■ Your assignment ■
Output the entries exactly. Start at the first line, finish with the line containing "This screenshot has height=900, width=900.", and omit the pictures.

(Collected data)
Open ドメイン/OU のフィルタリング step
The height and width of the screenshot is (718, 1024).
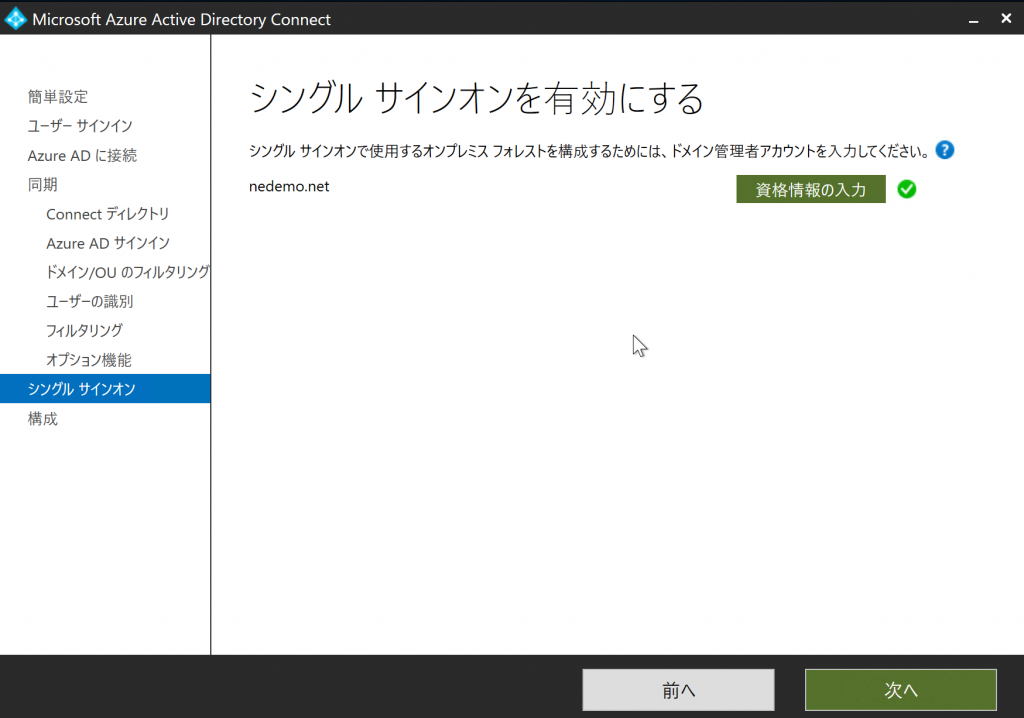click(127, 272)
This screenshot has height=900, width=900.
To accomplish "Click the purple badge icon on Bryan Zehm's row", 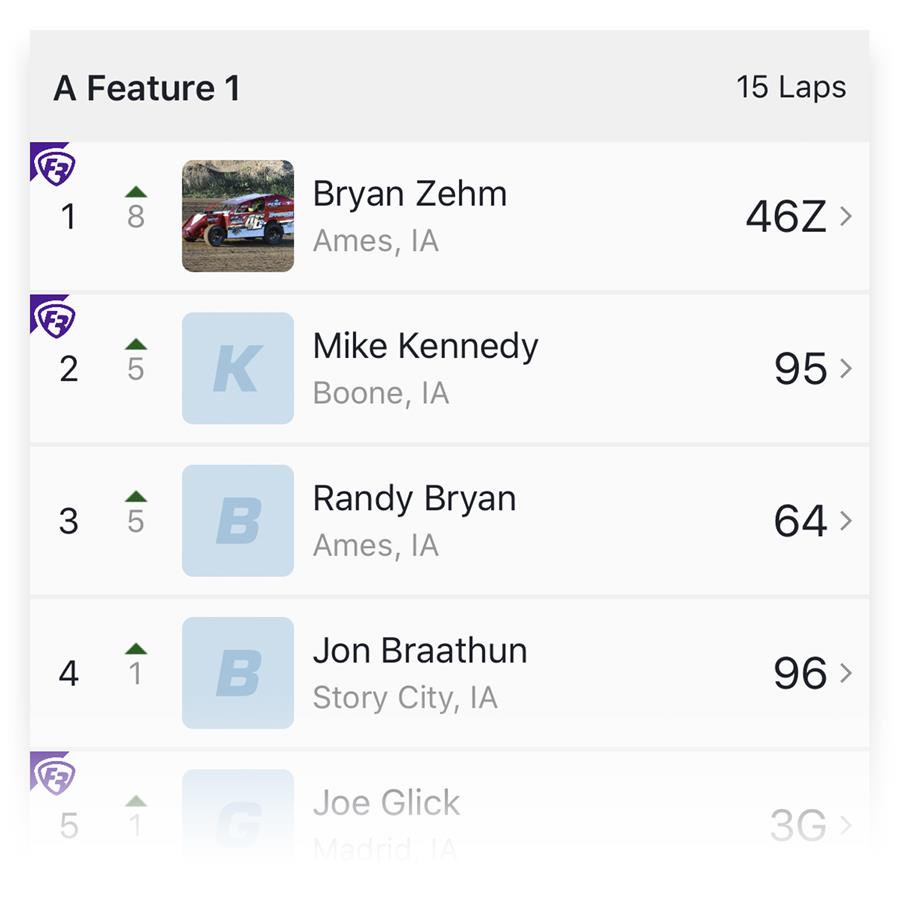I will [x=53, y=164].
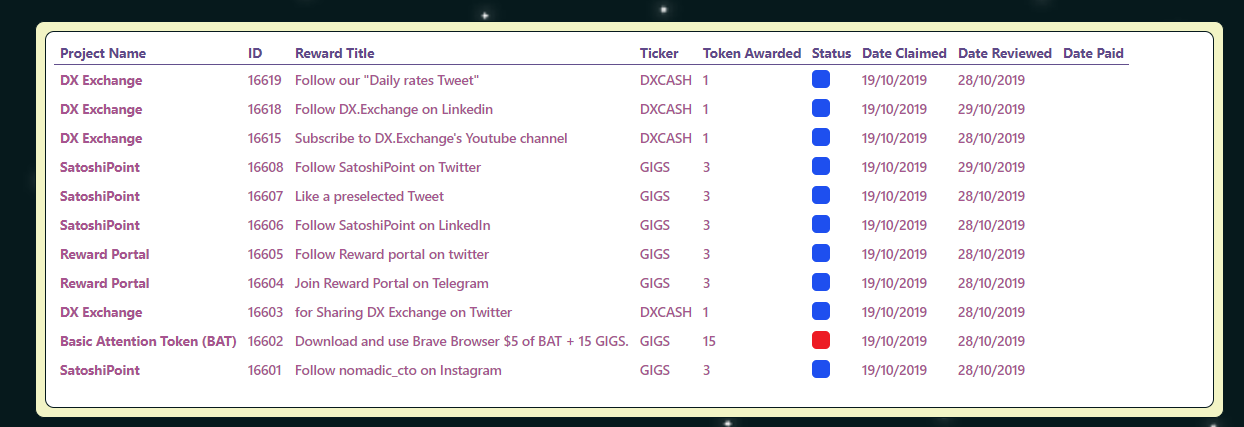Click the blue status icon for reward 16618
This screenshot has width=1244, height=427.
(x=821, y=109)
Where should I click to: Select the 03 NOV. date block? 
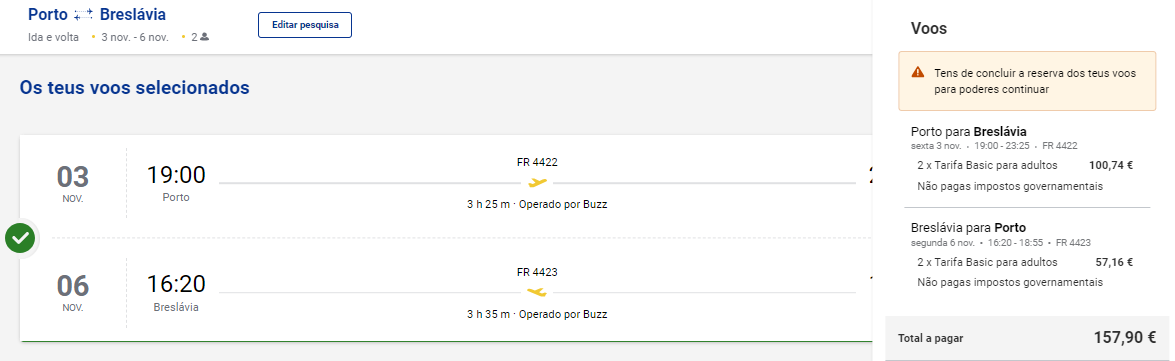[x=73, y=183]
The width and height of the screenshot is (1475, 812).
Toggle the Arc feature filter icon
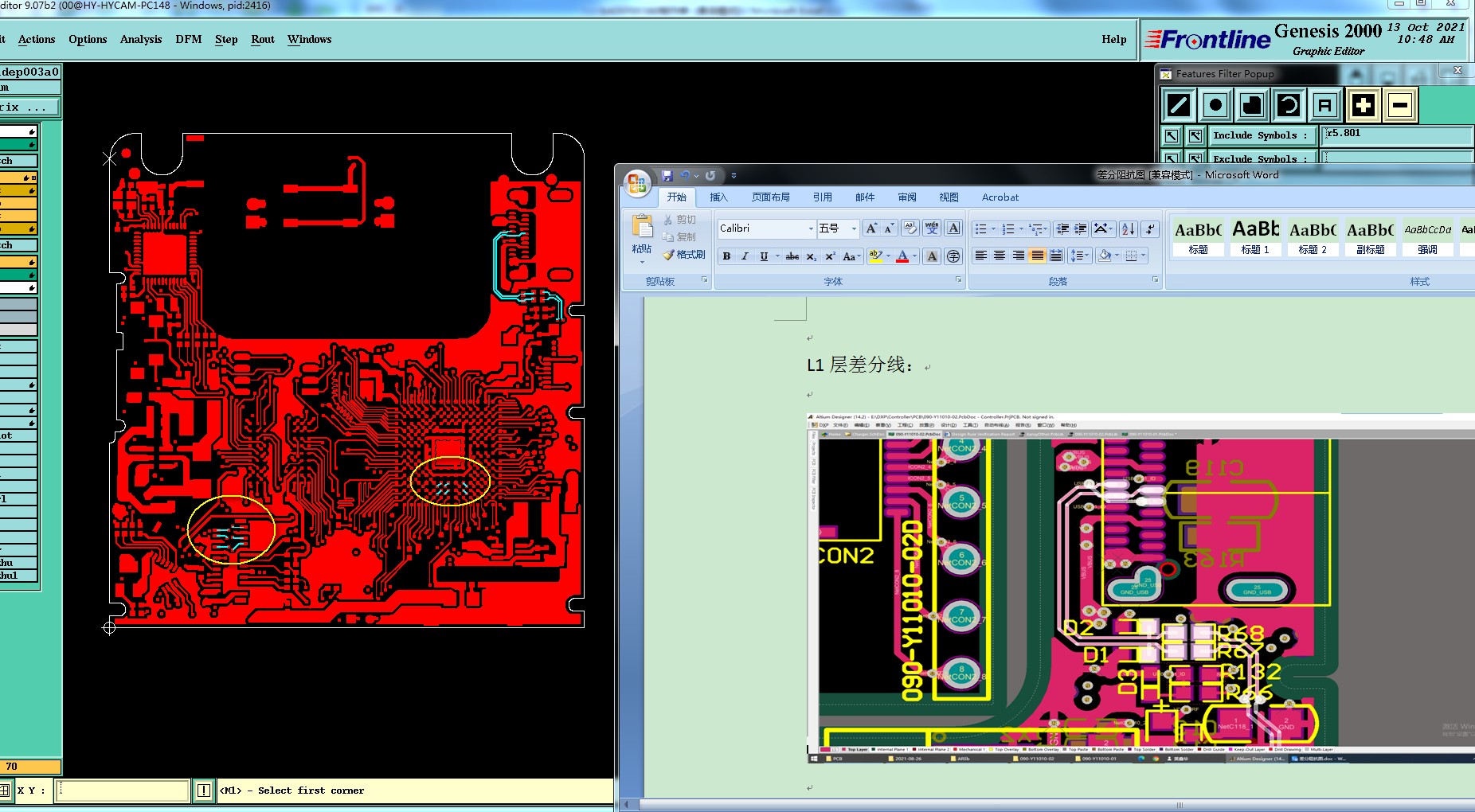(x=1289, y=105)
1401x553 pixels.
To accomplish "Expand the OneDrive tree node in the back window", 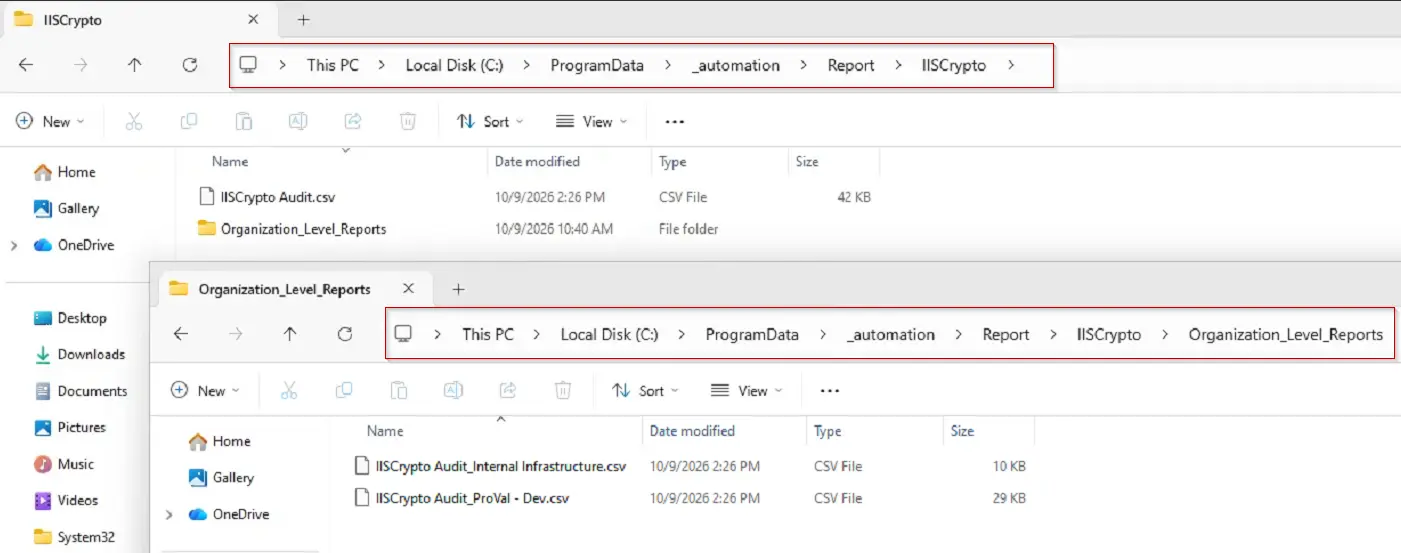I will click(x=13, y=245).
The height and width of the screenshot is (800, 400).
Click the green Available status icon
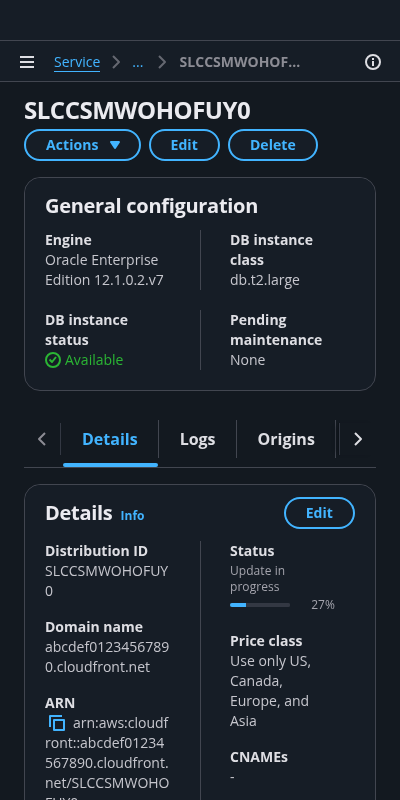point(53,360)
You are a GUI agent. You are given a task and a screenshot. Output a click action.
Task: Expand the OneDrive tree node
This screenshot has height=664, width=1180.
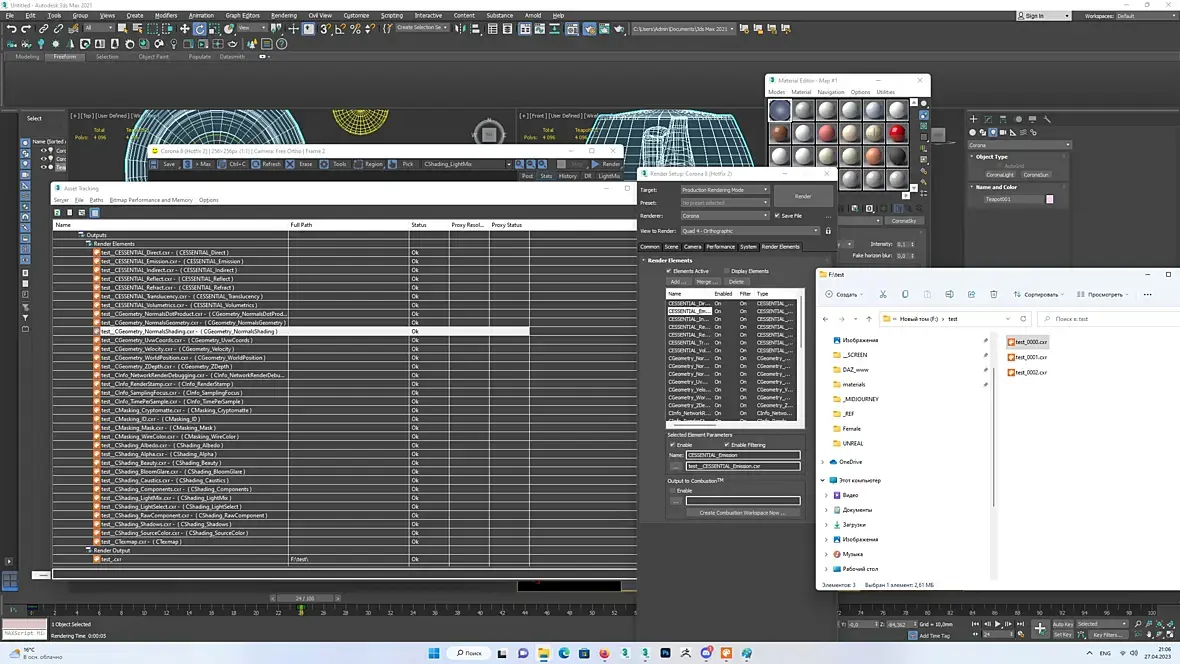coord(823,462)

■ Task output ■
Open ドメイン/OU のフィルタリング step
The height and width of the screenshot is (718, 1024).
click(127, 272)
This screenshot has height=900, width=900.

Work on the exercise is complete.